LAY COMMISSIONERS.
JOHN, LORD MAITLAND (eldest son of the Earl of Lauderdale), ætat. 27.—This young nobleman, who had a long and strange career before him, was now one of the most zealous of the Scottish Covenanters, and was selected by the Scottish Kirk, as one of the lay-elders to be sent to the Westminster Assembly, on account of his great ability and learning. He accompanied Henderson and Gillespie, and took his place in the Assembly in August 1645; and, from his first arrival in London, he was much courted by the Parliamentary leaders. Baillie and the rest were proud of their young noble. This was hardly, however, on account of his personal appearance; for he was a large-bodied young fellow, red-haired, of boisterous demeanour, and with a tongue too big for his mouth, so that he spluttered and frothed when he spoke. Ah! could the Scots but have foreseen, could the young fellow himself but have foreseen, what years would bring about!
SIR ARCHIBALD JOHNSTONE OF WARRISTON, Knt.: one of the Judges of the Scottish Court of Session (hence by courtesy "Lord Warriston"'): ætat. circ. 35.—He had been, as we know, a leader among the Scottish Covenanters since 1637, and his knighthood and judgeship, conferred on him by the King in Edinburgh in 1641, had been the reluctant recognition of his activity during the four preceding years.—Beside Henderson and Argyle there is no man of the Scottish Presbyterians of that time more worthy of mark than Warriston. He had prodigious powers of work, requiring but three hours of sleep out of the twenty-four: and he was mutually crafty and long-headed, always ready with lawyer-like expedients. Bishop Burnet, who was his nephew, adds, "He went into very high notions of lengthened devotions, in which he continued many hours a day: he would often pray in his family two hours at a time, and had an unexhausted copiousness that way. What thought soever struck his fancy during these effusions, he looked on it as an answer of prayer, and was wholly determined by it." Such descriptions, and even parts of his own correspondence, might picture him as a kind of fanatical Machiavelli; but he seems to have been much liked and trusted by all who knew him. Baillie, for instance, addresses him familiarly and heartily as "Archibald" in his more private letters. He had much of his career still before him.—His judgeship and other business in Edinburgh prevented him from going to London along with the other Commissioners; but he took his place in the Westminster Assembly Feb. 1, 1643-4, and was for some time afterwards in England.

Problem to work on:
From the passage on the lay commissioners, list each feature of Lord Maitland's physical appearance or manner that it describes.

Information provided:

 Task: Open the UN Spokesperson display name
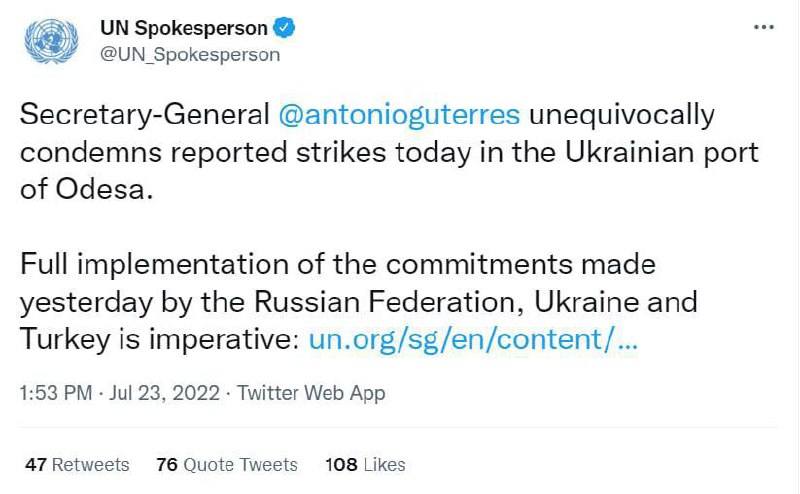pyautogui.click(x=184, y=29)
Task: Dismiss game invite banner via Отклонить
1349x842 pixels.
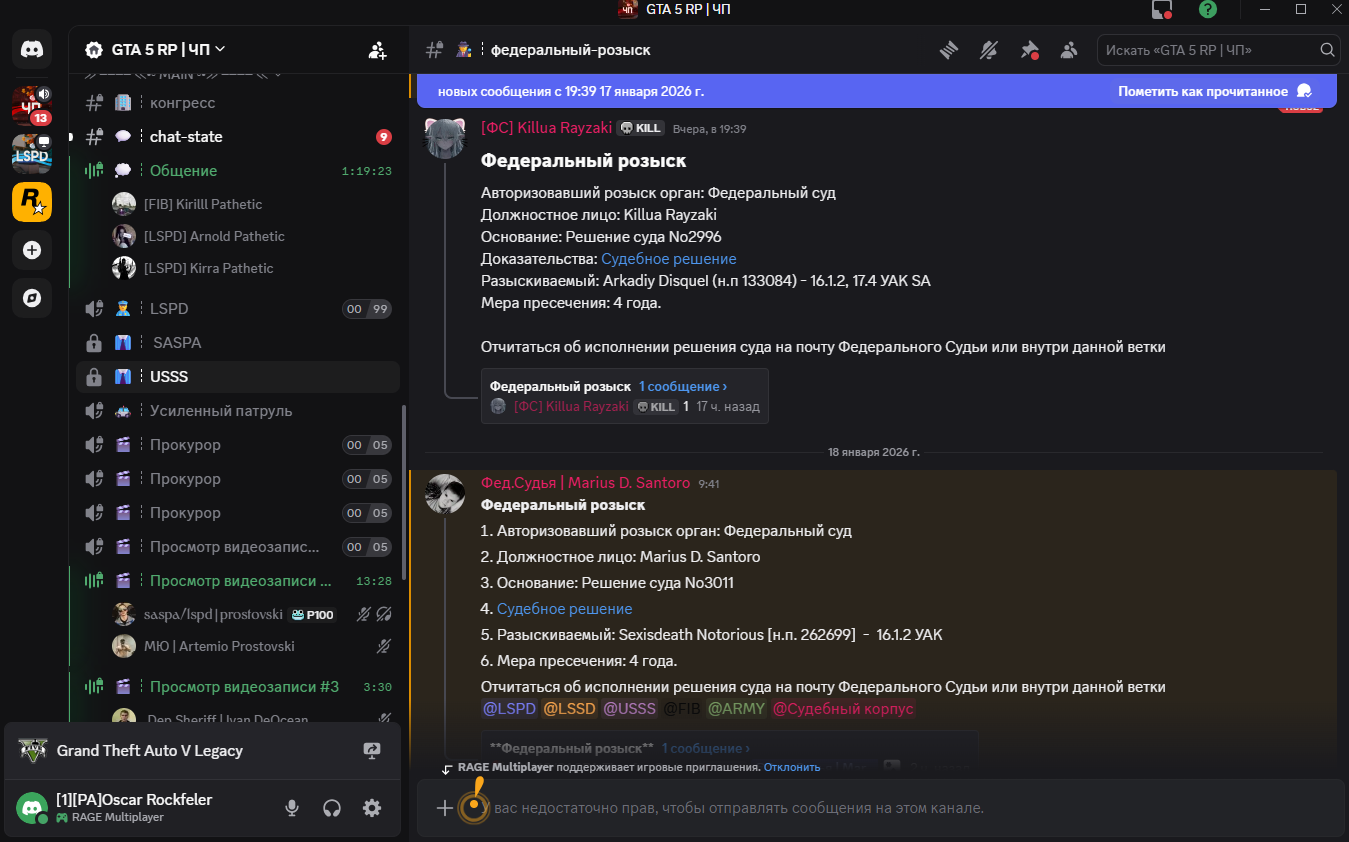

Result:
- Large-bodied
- Red-haired
- Boisterous demeanor
- A tongue too big for his mouth, so that he spluttered and frothed when he spoke